## Recorded information
-------------------------
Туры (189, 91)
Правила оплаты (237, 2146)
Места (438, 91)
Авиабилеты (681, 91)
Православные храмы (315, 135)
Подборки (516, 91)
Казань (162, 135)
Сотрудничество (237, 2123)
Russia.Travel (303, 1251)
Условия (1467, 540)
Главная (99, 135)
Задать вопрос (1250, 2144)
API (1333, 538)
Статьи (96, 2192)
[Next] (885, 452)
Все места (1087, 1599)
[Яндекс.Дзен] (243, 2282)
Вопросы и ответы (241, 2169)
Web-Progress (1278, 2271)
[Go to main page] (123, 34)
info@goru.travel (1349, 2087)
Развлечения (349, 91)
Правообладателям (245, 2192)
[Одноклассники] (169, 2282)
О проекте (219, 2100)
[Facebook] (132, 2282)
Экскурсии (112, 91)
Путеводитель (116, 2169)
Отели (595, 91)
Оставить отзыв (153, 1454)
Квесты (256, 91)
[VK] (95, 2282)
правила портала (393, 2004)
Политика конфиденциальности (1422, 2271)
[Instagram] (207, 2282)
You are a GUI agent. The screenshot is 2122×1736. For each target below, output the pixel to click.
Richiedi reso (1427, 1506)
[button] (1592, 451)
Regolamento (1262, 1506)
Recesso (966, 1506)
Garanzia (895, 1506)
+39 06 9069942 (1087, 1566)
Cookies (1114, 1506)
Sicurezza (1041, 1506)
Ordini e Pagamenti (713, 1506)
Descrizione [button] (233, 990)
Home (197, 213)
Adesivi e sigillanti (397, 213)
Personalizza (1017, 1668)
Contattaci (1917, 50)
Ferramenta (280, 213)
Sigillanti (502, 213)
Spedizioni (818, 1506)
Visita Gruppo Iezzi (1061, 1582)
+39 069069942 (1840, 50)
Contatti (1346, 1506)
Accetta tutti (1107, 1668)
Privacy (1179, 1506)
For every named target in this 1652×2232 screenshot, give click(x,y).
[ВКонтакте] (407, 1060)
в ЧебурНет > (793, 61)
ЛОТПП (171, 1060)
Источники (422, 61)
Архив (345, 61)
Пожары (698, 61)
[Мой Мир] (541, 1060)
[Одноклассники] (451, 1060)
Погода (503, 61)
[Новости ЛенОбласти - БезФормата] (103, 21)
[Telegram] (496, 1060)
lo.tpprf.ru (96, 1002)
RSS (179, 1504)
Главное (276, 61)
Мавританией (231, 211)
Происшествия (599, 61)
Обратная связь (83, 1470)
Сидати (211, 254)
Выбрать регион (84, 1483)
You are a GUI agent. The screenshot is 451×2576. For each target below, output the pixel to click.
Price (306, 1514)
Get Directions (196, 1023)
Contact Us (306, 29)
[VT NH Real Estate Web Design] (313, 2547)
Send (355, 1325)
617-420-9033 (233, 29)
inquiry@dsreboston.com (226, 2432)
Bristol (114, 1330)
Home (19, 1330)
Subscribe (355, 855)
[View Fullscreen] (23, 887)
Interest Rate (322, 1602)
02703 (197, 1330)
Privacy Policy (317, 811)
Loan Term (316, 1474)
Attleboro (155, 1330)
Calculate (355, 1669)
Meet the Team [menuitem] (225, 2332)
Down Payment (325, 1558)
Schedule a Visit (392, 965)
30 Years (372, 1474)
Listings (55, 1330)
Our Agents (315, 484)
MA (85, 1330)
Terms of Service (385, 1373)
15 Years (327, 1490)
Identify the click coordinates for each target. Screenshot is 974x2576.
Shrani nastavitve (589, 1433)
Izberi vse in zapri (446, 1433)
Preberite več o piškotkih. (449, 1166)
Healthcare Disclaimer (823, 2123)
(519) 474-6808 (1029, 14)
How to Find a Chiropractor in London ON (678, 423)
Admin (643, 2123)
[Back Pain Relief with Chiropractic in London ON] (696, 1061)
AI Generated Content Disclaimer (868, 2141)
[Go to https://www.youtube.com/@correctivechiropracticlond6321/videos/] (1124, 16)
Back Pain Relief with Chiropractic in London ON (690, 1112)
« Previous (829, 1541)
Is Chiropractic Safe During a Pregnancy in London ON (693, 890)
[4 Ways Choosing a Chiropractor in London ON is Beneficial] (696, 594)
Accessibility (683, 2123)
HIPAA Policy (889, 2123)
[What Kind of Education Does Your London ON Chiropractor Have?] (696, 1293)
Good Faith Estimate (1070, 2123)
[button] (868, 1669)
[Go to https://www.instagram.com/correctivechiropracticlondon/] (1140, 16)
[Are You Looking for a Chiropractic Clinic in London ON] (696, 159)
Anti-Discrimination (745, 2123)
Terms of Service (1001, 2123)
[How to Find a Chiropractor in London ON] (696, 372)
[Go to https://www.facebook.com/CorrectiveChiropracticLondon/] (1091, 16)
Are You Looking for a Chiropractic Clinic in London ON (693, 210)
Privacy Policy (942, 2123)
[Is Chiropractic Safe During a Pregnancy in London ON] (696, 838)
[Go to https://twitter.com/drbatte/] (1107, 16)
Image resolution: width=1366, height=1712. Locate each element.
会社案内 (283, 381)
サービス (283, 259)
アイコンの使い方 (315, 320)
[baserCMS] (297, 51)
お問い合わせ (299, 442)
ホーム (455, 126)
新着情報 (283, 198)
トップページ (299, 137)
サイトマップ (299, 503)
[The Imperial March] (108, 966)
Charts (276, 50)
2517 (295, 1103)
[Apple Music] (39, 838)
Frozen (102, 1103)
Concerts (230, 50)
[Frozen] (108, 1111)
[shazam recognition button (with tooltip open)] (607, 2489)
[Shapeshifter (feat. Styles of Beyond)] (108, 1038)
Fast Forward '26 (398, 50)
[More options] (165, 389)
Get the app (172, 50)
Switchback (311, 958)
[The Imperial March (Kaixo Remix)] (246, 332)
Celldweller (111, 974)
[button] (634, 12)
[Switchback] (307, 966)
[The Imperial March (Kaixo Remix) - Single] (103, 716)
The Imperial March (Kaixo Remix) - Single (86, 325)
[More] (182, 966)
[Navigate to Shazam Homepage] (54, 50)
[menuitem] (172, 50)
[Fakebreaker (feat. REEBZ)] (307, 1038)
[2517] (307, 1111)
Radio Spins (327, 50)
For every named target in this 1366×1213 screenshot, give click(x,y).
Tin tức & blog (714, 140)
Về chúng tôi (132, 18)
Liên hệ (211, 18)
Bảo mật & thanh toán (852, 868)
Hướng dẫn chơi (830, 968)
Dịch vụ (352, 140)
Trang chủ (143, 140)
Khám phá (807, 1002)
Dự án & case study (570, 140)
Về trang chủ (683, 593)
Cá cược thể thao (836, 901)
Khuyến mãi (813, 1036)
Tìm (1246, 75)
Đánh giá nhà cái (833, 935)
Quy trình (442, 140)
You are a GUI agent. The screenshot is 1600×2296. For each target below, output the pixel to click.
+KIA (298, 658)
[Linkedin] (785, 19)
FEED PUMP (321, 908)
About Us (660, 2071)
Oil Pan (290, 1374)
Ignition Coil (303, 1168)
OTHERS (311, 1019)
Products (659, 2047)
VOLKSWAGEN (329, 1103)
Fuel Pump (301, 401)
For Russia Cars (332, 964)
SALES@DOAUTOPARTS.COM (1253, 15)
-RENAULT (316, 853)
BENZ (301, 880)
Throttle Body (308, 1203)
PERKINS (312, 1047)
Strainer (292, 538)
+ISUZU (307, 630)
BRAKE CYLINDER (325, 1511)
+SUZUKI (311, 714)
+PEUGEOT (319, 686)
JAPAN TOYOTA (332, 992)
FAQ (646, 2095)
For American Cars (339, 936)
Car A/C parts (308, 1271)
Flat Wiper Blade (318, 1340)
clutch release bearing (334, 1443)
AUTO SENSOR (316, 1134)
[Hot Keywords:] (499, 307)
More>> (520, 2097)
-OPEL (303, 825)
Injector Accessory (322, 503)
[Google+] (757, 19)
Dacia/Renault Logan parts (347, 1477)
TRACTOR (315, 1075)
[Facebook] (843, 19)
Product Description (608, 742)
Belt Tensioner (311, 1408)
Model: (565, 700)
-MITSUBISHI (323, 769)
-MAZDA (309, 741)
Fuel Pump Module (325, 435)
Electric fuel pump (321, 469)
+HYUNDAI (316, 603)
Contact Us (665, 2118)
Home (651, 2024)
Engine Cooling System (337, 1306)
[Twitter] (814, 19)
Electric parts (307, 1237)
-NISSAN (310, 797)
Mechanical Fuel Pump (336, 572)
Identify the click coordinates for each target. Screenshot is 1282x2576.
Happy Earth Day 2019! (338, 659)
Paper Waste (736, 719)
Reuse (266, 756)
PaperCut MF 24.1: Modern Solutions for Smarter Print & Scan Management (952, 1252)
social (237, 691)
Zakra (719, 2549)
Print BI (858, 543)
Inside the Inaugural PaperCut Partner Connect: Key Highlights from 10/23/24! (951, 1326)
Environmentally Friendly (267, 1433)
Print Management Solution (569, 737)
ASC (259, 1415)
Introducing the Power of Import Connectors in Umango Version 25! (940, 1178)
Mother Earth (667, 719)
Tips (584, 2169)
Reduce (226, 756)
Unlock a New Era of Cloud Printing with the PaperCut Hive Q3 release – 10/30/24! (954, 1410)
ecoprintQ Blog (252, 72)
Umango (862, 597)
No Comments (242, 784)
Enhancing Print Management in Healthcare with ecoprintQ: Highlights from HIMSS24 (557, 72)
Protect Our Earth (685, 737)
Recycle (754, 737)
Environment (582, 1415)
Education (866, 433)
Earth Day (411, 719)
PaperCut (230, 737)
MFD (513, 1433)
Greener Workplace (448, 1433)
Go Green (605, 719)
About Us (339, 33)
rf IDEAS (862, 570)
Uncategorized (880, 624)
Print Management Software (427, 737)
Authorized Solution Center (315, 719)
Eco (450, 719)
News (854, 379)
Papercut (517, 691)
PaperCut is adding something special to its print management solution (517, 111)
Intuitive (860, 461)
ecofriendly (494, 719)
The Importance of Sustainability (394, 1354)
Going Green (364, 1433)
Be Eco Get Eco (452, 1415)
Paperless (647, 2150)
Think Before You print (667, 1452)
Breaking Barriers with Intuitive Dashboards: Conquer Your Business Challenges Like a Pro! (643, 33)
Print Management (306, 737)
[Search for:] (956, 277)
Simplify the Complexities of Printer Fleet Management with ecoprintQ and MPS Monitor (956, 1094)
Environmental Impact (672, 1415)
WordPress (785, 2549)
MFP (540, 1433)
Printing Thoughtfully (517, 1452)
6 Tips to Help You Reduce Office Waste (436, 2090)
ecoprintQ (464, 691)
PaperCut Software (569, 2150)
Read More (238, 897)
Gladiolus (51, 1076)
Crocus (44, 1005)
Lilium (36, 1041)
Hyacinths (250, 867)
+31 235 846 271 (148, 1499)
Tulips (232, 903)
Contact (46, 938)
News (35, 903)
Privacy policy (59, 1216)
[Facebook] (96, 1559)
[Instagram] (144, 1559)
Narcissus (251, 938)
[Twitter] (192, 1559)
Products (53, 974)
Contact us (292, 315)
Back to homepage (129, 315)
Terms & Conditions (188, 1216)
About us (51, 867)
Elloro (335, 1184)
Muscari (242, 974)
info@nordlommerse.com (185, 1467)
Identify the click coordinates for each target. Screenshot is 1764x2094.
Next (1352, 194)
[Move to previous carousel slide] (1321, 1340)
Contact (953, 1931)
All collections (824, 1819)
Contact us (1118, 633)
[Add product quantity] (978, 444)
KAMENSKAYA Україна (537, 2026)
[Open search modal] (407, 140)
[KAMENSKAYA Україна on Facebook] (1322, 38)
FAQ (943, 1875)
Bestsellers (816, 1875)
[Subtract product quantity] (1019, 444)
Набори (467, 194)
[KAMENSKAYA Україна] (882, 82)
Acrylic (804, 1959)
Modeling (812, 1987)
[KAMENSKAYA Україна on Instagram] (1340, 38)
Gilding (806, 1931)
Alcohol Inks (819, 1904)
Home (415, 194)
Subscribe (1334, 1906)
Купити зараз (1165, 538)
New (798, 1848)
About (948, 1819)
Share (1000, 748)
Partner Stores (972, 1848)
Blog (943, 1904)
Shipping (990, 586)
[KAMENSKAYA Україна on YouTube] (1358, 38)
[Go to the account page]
-------------------------
## Task prompt
Look above for the line holding "[Open search modal] (407, 140)", then set down exactly that line and every line after it up to and including the line holding "Share (1000, 748)", with nothing else.

## Response to this task
[Open search modal] (407, 140)
[KAMENSKAYA Україна on Facebook] (1322, 38)
FAQ (943, 1875)
Bestsellers (816, 1875)
[Subtract product quantity] (1019, 444)
Набори (467, 194)
[KAMENSKAYA Україна] (882, 82)
Acrylic (804, 1959)
Modeling (812, 1987)
[KAMENSKAYA Україна on Instagram] (1340, 38)
Gilding (806, 1931)
Alcohol Inks (819, 1904)
Home (415, 194)
Subscribe (1334, 1906)
Купити зараз (1165, 538)
New (798, 1848)
About (948, 1819)
Share (1000, 748)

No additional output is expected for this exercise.